Records drawn from a dataset
┄┄┄┄┄┄
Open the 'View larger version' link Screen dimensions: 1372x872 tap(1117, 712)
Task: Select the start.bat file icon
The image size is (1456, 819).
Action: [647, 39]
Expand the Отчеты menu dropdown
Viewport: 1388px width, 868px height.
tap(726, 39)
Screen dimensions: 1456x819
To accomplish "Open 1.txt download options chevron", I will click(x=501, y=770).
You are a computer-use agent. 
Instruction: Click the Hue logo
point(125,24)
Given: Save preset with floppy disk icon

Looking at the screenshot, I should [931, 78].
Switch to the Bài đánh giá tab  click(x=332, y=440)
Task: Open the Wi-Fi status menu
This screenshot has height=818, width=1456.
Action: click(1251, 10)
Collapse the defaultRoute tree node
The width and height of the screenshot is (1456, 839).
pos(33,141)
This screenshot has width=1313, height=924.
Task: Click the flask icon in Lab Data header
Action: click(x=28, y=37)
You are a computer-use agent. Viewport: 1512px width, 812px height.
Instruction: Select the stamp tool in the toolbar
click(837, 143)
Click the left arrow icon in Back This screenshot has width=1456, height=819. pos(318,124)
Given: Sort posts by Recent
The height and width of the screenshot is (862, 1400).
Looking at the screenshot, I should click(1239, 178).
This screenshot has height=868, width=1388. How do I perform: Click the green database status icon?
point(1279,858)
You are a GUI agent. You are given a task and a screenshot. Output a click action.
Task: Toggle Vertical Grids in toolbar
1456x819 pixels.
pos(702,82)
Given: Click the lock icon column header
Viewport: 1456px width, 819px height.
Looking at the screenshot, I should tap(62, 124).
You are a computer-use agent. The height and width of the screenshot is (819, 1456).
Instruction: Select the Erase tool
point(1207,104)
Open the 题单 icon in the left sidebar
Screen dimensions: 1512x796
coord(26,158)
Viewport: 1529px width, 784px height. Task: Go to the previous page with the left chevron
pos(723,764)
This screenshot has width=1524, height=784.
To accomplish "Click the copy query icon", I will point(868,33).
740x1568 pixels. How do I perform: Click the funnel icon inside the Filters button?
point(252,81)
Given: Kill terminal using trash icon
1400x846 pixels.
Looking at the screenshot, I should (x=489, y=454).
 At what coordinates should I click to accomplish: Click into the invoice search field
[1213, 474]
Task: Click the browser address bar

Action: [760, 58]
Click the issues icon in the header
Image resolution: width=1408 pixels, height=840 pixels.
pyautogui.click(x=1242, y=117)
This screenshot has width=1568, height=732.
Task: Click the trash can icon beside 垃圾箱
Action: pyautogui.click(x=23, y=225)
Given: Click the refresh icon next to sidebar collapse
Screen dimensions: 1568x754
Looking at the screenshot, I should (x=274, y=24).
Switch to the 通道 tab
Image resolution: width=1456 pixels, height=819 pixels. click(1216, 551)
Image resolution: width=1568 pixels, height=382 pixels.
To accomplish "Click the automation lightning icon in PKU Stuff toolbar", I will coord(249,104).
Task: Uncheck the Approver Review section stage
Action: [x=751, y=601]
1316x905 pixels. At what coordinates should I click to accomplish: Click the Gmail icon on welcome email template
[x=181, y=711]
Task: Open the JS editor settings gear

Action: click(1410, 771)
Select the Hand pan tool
┄┄┄┄┄┄
Problem =>
Copy every line of the records above that contains "computer".

Completed task =>
You are a computer-use agent. 
You are a computer-use agent. Viewport: 1512px width, 812px height.
You are a computer-use agent. The height and width of the screenshot is (819, 1456).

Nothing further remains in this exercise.